• **Work to do**: Revise the entries below, changing each "At what coordinates should I click to accomplish" to "Which point should I click to accomplish" and leaving everything else as it is.

• **Material provided**:
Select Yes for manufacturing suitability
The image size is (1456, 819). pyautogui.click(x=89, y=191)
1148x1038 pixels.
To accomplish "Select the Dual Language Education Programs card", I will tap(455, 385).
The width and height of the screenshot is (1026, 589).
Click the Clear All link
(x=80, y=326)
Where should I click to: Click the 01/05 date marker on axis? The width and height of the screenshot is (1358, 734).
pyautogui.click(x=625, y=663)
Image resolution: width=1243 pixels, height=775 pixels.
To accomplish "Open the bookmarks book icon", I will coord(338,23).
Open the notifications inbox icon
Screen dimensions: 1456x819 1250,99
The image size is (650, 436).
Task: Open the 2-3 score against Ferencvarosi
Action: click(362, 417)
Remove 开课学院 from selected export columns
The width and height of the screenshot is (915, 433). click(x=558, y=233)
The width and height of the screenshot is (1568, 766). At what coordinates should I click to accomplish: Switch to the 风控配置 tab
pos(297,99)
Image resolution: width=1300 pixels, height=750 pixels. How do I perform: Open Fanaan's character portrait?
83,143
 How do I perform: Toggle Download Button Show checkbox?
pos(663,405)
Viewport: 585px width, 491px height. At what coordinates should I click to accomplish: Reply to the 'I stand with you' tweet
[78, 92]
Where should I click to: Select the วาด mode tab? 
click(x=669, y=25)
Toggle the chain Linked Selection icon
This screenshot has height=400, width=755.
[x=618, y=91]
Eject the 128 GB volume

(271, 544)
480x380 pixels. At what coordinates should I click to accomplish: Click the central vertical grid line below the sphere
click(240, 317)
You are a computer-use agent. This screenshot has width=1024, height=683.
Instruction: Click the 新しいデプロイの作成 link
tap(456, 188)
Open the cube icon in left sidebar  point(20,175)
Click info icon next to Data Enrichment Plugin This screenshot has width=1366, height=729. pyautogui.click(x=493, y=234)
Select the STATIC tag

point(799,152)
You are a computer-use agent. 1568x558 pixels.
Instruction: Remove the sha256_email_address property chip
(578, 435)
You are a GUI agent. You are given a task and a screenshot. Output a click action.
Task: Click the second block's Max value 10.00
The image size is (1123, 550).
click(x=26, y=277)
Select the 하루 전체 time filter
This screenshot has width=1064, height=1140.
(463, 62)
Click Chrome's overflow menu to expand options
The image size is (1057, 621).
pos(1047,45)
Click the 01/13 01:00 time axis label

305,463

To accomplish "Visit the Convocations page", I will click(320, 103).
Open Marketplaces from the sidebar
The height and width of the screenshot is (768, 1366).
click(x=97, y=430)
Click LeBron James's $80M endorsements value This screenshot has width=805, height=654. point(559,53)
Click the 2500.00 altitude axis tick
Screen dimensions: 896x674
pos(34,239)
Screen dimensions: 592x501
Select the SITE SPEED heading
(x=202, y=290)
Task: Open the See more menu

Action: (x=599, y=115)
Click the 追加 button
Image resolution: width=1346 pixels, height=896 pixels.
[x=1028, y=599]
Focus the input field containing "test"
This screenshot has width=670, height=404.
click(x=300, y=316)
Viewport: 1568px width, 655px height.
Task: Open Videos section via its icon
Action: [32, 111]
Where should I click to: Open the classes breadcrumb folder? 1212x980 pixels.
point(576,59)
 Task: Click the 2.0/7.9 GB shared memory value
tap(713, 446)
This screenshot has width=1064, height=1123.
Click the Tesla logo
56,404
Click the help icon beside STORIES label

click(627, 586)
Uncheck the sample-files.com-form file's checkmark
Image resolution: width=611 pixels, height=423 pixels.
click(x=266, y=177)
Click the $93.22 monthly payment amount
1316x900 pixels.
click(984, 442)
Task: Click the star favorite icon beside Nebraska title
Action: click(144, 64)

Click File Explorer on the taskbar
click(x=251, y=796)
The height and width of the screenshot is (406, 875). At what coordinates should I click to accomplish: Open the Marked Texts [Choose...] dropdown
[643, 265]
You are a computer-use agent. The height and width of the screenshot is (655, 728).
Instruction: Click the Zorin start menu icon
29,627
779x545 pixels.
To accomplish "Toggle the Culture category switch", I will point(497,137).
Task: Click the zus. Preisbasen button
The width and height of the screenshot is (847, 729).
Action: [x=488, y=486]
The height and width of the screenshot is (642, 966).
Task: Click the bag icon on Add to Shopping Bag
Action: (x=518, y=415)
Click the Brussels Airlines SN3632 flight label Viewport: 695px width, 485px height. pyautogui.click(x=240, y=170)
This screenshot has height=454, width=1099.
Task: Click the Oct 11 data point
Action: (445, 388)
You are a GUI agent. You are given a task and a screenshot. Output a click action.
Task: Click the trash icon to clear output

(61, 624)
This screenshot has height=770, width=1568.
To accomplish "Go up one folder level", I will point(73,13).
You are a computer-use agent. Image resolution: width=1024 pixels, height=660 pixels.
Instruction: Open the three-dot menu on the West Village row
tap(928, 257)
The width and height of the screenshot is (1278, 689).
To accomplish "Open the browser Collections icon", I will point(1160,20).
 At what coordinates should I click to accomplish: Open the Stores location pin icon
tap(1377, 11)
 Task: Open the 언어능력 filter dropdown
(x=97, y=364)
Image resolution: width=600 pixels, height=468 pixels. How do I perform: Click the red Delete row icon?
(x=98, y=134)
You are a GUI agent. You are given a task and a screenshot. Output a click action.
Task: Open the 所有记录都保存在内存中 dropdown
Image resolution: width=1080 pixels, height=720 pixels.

• **Problem solution**:
Select Yes for manufacturing suitability
The image size is (1456, 819). pyautogui.click(x=89, y=191)
1148x1038 pixels.
To accomplish "Select the Dual Language Education Programs card", I will tap(455, 385).
The width and height of the screenshot is (1026, 589).
Click the Clear All link
(x=80, y=326)
Where should I click to: Click the 01/05 date marker on axis? The width and height of the screenshot is (1358, 734).
pyautogui.click(x=625, y=663)
Image resolution: width=1243 pixels, height=775 pixels.
To accomplish "Open the bookmarks book icon", I will coord(338,23).
Open the notifications inbox icon
Screen dimensions: 1456x819 1250,99
The image size is (650, 436).
Task: Open the 2-3 score against Ferencvarosi
Action: click(362, 417)
Remove 开课学院 from selected export columns
The width and height of the screenshot is (915, 433). click(x=558, y=233)
The width and height of the screenshot is (1568, 766). Which point should I click to accomplish: Switch to the 风控配置 tab
pos(297,99)
Image resolution: width=1300 pixels, height=750 pixels. How do I perform: Open Fanaan's character portrait?
83,143
 How do I perform: Toggle Download Button Show checkbox?
pos(663,405)
Viewport: 585px width, 491px height. Which point should I click to accomplish: Reply to the 'I stand with you' tweet
[78, 92]
Where should I click to: Select the วาด mode tab? 
click(x=669, y=25)
Toggle the chain Linked Selection icon
This screenshot has height=400, width=755.
[x=618, y=91]
Eject the 128 GB volume

(271, 544)
480x380 pixels. Which point should I click to accomplish: Click the central vertical grid line below the sphere
click(240, 317)
You are a computer-use agent. This screenshot has width=1024, height=683.
Instruction: Click the 新しいデプロイの作成 link
tap(456, 188)
Open the cube icon in left sidebar  point(20,175)
Click info icon next to Data Enrichment Plugin This screenshot has width=1366, height=729. pyautogui.click(x=493, y=234)
Select the STATIC tag

point(799,152)
You are a computer-use agent. 1568x558 pixels.
Instruction: Remove the sha256_email_address property chip
(578, 435)
You are a GUI agent. You are given a task and a screenshot. Output a click action.
Task: Click the second block's Max value 10.00
The image size is (1123, 550).
click(x=26, y=277)
Select the 하루 전체 time filter
This screenshot has width=1064, height=1140.
(463, 62)
Click Chrome's overflow menu to expand options
The image size is (1057, 621).
pos(1047,45)
Click the 01/13 01:00 time axis label

305,463

To accomplish "Visit the Convocations page", I will click(320, 103).
Open Marketplaces from the sidebar
The height and width of the screenshot is (768, 1366).
click(x=97, y=430)
Click LeBron James's $80M endorsements value This screenshot has width=805, height=654. point(559,53)
Click the 2500.00 altitude axis tick
Screen dimensions: 896x674
pos(34,239)
Screen dimensions: 592x501
Select the SITE SPEED heading
(x=202, y=290)
Task: Open the See more menu

Action: (x=599, y=115)
Click the 追加 button
Image resolution: width=1346 pixels, height=896 pixels.
[x=1028, y=599]
Focus the input field containing "test"
This screenshot has width=670, height=404.
click(x=300, y=316)
Viewport: 1568px width, 655px height.
Task: Open Videos section via its icon
Action: [32, 111]
Where should I click to: Open the classes breadcrumb folder? 1212x980 pixels.
point(576,59)
 Task: Click the 2.0/7.9 GB shared memory value
tap(713, 446)
This screenshot has width=1064, height=1123.
Click the Tesla logo
56,404
Click the help icon beside STORIES label

click(627, 586)
Uncheck the sample-files.com-form file's checkmark
Image resolution: width=611 pixels, height=423 pixels.
click(x=266, y=177)
Click the $93.22 monthly payment amount
1316x900 pixels.
click(984, 442)
Task: Click the star favorite icon beside Nebraska title
Action: click(144, 64)

Click File Explorer on the taskbar
click(x=251, y=796)
The height and width of the screenshot is (406, 875). Which point should I click to accomplish: Open the Marked Texts [Choose...] dropdown
[643, 265]
You are a computer-use agent. The height and width of the screenshot is (655, 728).
Instruction: Click the Zorin start menu icon
29,627
779x545 pixels.
To accomplish "Toggle the Culture category switch", I will point(497,137).
Task: Click the zus. Preisbasen button
The width and height of the screenshot is (847, 729).
Action: [x=488, y=486]
The height and width of the screenshot is (642, 966).
Task: Click the bag icon on Add to Shopping Bag
Action: (x=518, y=415)
Click the Brussels Airlines SN3632 flight label Viewport: 695px width, 485px height. pyautogui.click(x=240, y=170)
This screenshot has height=454, width=1099.
Task: Click the Oct 11 data point
Action: (445, 388)
You are a GUI agent. You are given a task and a screenshot. Output a click action.
Task: Click the trash icon to clear output

(61, 624)
This screenshot has height=770, width=1568.
To accomplish "Go up one folder level", I will point(73,13).
You are a computer-use agent. Image resolution: width=1024 pixels, height=660 pixels.
Instruction: Open the three-dot menu on the West Village row
tap(928, 257)
The width and height of the screenshot is (1278, 689).
To accomplish "Open the browser Collections icon", I will point(1160,20).
 Which point should I click to accomplish: Open the Stores location pin icon
tap(1377, 11)
 Task: Open the 언어능력 filter dropdown
(x=97, y=364)
Image resolution: width=600 pixels, height=468 pixels. How do I perform: Click the red Delete row icon?
(x=98, y=134)
You are a GUI agent. You are given a task and a screenshot. Output a click action.
Task: Open the 所有记录都保存在内存中 dropdown
Image resolution: width=1080 pixels, height=720 pixels.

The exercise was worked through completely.